Basic security activities that will address the fundamental security requirements expected by Data Protection Authorities include:
- User Accounts: Do not use or strictly limit the use of generic accounts such as ‘test’, ‘admin’ or ‘helpdesk’. These accounts do not clearly identify the individual accessing the data. This can make it impossible to assign appropriate access levels appropriate to the individual’s role. It can also prove very unhelpful if/when an incident occurs in tracing the event.
- Passwords: Never record or store passwords in clear text. Never. We have seen too many security incidents and data breaches in recent years where this control would have reduced the impact of the breach.
- Suitable Authorisation: Users should only be granted access to data that they need to perform their job duties.
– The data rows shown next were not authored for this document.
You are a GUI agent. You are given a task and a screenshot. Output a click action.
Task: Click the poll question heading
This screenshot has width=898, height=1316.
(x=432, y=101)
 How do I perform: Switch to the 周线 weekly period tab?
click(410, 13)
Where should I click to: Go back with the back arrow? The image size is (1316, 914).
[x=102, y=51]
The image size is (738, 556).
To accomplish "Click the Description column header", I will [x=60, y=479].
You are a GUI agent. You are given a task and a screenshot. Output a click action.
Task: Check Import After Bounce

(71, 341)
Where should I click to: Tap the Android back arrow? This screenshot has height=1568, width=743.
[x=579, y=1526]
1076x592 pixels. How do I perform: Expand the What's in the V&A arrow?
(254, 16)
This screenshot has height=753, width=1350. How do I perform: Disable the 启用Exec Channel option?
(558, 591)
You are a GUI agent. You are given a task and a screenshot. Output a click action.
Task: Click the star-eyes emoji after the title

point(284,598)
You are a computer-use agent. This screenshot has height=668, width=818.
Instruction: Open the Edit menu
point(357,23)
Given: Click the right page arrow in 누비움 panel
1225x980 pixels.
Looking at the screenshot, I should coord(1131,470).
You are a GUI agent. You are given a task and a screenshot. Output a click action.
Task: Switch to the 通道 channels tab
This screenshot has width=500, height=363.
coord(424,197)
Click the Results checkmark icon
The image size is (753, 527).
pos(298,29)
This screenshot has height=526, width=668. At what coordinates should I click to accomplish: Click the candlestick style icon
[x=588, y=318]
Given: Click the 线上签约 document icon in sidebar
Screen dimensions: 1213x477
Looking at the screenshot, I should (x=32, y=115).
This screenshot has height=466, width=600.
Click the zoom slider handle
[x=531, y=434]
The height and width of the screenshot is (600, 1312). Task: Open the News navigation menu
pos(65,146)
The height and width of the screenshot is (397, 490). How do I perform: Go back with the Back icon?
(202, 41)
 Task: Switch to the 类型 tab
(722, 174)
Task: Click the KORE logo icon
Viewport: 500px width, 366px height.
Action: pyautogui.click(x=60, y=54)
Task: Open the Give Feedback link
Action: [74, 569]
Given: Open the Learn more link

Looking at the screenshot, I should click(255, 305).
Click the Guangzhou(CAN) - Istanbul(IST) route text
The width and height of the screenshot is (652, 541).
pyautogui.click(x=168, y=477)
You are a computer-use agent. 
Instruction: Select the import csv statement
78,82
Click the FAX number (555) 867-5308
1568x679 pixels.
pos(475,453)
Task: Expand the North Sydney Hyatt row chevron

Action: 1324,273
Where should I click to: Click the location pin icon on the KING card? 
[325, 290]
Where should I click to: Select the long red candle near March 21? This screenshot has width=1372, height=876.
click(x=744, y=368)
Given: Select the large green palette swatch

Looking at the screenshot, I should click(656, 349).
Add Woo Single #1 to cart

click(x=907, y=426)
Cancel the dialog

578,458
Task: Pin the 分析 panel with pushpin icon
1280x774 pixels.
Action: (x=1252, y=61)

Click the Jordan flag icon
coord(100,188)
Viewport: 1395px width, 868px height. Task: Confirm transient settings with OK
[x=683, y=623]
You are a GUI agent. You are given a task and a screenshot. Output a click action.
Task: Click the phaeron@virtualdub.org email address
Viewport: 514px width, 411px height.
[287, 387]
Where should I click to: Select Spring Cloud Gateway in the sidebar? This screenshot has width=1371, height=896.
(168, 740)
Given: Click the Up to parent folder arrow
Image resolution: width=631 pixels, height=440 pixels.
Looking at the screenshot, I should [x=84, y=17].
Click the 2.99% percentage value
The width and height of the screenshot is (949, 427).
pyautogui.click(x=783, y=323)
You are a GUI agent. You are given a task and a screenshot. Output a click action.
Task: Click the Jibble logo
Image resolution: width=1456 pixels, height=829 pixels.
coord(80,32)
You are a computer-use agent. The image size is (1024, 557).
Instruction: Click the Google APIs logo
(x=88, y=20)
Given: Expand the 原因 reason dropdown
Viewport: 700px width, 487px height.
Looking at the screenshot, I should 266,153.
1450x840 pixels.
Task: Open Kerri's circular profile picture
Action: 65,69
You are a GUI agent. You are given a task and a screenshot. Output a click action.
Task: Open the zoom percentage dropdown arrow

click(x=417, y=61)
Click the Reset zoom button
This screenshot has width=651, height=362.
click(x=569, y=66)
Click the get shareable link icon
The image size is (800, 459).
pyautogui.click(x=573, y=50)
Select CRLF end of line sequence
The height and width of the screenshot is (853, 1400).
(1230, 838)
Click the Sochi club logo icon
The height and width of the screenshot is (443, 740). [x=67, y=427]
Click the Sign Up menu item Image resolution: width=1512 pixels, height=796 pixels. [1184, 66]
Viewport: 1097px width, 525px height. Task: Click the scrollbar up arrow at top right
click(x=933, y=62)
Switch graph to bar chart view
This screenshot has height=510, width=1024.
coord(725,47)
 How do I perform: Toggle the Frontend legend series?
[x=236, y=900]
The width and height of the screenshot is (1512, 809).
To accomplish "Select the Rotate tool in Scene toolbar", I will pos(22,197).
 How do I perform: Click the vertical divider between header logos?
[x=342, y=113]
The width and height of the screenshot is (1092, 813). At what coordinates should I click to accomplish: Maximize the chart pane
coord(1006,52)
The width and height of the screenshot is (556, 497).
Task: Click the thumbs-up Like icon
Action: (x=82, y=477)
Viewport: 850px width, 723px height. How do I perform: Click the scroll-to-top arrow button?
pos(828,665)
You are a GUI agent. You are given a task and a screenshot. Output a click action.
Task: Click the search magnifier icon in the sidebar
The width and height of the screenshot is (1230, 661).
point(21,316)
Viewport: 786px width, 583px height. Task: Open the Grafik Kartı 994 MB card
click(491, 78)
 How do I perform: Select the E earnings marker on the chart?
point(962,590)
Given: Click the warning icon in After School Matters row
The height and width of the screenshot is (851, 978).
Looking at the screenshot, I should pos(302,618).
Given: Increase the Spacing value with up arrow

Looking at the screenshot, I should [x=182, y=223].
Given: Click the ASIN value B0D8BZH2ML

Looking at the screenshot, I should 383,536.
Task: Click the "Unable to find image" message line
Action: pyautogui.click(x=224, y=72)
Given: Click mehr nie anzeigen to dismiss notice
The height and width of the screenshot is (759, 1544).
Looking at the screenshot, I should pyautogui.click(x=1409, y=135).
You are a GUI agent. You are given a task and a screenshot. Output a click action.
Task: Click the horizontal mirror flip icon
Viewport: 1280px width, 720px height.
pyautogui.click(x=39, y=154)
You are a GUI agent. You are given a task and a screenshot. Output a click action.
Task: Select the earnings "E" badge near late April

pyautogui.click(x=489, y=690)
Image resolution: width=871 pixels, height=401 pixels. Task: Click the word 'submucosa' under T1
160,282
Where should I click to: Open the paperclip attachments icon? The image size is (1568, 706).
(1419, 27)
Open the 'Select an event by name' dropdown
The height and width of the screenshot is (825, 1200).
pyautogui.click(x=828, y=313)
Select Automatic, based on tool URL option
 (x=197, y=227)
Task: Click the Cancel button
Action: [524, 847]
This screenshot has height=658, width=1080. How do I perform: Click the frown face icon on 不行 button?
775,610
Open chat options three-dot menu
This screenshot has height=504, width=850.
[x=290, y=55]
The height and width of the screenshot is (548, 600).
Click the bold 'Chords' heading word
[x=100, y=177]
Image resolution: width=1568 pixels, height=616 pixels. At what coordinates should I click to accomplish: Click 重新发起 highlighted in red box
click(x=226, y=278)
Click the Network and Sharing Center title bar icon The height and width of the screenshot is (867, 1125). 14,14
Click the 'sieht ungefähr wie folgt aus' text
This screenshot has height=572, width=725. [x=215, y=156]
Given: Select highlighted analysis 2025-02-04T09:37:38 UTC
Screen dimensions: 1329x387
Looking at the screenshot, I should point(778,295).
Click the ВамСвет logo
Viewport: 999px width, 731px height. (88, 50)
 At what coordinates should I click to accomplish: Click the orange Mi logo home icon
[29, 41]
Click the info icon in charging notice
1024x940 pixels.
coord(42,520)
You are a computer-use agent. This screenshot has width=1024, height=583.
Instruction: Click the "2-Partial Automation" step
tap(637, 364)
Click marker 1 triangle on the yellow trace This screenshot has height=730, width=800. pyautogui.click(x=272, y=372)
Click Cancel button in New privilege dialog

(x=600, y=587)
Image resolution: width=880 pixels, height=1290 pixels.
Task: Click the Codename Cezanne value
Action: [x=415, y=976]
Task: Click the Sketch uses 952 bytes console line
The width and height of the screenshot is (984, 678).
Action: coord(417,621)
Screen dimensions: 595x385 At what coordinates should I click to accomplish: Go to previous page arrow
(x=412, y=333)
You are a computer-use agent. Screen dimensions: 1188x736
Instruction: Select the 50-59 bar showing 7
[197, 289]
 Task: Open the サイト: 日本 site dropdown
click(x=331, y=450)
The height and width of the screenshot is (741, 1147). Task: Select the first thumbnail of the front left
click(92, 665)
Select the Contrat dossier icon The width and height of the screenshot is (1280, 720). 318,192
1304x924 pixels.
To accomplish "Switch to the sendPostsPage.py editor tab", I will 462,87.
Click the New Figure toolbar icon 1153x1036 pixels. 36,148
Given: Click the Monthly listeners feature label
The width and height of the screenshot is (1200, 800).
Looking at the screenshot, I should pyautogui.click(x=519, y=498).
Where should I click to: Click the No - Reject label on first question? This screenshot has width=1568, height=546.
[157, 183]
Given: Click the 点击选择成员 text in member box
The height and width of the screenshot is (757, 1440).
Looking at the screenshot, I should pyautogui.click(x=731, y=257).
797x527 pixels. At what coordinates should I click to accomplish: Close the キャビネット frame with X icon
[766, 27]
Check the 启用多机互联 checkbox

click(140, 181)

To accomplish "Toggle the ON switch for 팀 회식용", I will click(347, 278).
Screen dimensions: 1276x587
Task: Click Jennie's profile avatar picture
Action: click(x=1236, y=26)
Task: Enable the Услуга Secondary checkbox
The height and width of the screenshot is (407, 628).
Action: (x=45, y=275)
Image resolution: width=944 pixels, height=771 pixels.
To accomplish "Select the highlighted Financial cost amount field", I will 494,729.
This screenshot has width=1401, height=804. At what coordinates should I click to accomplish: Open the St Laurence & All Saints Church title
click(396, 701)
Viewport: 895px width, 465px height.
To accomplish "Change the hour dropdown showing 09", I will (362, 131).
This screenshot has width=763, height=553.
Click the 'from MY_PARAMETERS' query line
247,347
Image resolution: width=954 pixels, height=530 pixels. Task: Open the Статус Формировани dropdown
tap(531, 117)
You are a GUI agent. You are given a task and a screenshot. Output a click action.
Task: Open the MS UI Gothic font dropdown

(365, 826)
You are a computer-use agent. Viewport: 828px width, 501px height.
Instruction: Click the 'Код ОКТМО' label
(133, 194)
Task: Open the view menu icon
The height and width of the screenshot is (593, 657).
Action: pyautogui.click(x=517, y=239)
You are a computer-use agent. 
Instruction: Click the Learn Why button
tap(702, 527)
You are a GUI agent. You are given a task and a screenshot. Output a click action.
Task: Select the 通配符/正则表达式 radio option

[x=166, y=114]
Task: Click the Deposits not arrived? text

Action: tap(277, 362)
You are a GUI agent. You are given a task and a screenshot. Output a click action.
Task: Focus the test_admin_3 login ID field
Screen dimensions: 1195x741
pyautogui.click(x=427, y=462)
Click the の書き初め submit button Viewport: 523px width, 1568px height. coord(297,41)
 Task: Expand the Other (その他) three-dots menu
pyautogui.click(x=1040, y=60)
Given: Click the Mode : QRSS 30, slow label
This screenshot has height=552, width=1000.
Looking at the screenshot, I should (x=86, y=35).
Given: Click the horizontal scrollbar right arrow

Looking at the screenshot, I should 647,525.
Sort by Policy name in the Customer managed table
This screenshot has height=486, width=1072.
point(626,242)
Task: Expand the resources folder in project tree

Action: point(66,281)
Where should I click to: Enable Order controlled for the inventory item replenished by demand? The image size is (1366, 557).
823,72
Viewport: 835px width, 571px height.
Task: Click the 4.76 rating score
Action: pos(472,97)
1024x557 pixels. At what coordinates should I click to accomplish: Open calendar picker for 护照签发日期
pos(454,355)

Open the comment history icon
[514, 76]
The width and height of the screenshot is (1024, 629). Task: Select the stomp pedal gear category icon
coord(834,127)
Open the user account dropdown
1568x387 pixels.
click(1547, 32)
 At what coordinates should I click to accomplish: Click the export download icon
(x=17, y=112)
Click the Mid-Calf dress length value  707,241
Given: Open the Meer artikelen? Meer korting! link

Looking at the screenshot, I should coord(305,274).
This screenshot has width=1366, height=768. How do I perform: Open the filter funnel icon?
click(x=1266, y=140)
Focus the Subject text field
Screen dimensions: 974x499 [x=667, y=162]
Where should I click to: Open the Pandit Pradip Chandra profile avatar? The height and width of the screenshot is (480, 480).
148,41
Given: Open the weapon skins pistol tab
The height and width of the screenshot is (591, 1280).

The principle of “need to know”. This will require you to a) understand the roles in your organisation and b) understand the various types of your data and risks associated with each type.
- Documentation: Decide how you are going to approach your user access governance strategy, draft your policy, your minimum standards and your procedures. And once you have them written, approve and implement them.
- Implement Access Controls: Train your IT team to follow the clear procedures that you documented. Explain why it’s important that they do so and demonstrate when and how to handle exceptions to predetermined controls.
- Review, Review, Review: Some organisations’ employees remain in their roles a long time while others change regularly. Either way, you should at least annually review the access all users have. If you have a high number of privileged users (those with a higher then normal access such as the IT Admin Team) you should review their access at least every six months.
- Movers and Leavers: Employees change role or, sadly, leave the organisation. Make sure the move and departure process ensures that access to data, both physical and logical, is amended or deleted.
Get started and keep it simple
Experienced information security professionals can relay countless stories of overly complicated or sloppy user access governance. Thankfully, though, they will also have a collection of organisations where access governance was done simply, efficiently and with great effect. We have now seen that Data Protection Authorities will start with security basics when assessing an organisation’s compliance with Article 32 of GDPR. They have demonstrated how they look at security practices that “ensure a level of security appropriate to the risk” (A.32.1)
Thankfully, less than a year in, the message is now becoming clearer than ever. Start with basic security practices, keep them simple, keep them relevant and follow through on your actions.
This blog and its content is provided as a general guide to the subject matter. You should always seek specialist advice about your specific situation – no two organisations are alike.